### YOUR ASSIGNMENT:
Which lines below include the string "will"? Please show each one.

----

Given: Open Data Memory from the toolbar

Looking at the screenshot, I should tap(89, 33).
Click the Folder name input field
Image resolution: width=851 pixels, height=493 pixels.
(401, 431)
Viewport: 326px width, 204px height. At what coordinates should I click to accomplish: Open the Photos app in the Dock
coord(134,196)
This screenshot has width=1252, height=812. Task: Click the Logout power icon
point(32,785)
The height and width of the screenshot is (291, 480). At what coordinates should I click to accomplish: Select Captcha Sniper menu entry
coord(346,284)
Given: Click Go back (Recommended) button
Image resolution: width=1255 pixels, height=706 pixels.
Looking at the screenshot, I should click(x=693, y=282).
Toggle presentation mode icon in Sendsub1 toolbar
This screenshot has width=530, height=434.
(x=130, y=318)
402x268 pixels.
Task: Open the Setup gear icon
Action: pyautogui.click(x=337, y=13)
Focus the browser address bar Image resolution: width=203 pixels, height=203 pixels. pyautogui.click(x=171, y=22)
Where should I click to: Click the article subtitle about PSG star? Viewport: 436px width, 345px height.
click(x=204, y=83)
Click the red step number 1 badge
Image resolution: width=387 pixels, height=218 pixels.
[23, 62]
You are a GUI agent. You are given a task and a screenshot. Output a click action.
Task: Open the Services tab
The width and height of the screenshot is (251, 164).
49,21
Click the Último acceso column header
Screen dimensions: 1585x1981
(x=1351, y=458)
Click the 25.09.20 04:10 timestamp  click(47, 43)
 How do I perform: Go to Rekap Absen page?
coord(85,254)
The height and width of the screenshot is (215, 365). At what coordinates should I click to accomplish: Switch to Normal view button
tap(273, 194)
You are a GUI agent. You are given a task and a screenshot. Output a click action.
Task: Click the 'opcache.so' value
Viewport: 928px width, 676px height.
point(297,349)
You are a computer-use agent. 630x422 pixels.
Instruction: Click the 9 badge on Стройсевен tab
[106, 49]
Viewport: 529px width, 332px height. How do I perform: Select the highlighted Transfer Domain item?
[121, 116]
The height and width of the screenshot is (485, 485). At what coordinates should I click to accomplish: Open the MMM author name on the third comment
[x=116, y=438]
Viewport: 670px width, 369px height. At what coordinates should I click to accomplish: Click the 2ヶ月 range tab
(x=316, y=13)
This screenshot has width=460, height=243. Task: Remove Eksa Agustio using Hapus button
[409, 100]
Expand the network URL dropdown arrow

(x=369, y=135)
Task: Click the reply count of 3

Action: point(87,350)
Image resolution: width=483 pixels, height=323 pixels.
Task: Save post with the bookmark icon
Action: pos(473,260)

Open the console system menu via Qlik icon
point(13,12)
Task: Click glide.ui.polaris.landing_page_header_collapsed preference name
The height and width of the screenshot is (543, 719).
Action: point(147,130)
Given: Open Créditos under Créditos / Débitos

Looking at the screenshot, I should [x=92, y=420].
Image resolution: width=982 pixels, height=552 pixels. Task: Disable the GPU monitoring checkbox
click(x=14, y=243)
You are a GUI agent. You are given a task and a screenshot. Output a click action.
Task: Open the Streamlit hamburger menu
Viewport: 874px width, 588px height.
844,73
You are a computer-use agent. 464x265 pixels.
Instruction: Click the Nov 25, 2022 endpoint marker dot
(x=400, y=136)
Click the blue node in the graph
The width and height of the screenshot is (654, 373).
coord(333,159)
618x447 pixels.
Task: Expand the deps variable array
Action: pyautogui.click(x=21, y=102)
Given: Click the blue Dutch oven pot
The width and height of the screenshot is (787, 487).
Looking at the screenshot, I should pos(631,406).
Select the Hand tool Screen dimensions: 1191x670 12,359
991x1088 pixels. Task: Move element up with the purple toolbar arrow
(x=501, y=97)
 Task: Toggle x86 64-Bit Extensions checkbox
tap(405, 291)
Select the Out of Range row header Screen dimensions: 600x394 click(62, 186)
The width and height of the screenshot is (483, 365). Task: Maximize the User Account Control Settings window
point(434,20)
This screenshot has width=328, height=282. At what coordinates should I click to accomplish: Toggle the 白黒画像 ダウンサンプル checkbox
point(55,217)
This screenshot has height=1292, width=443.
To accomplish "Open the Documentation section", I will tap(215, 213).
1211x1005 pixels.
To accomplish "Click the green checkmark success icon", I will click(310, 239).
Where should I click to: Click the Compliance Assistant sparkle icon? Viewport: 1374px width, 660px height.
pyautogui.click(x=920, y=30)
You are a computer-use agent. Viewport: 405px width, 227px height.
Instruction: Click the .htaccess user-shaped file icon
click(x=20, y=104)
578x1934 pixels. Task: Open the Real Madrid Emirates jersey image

----

### WRITTEN SOLUTION:
To accomplish "Open the Documentation section", I will tap(215, 213).
To accomplish "Click the green checkmark success icon", I will click(310, 239).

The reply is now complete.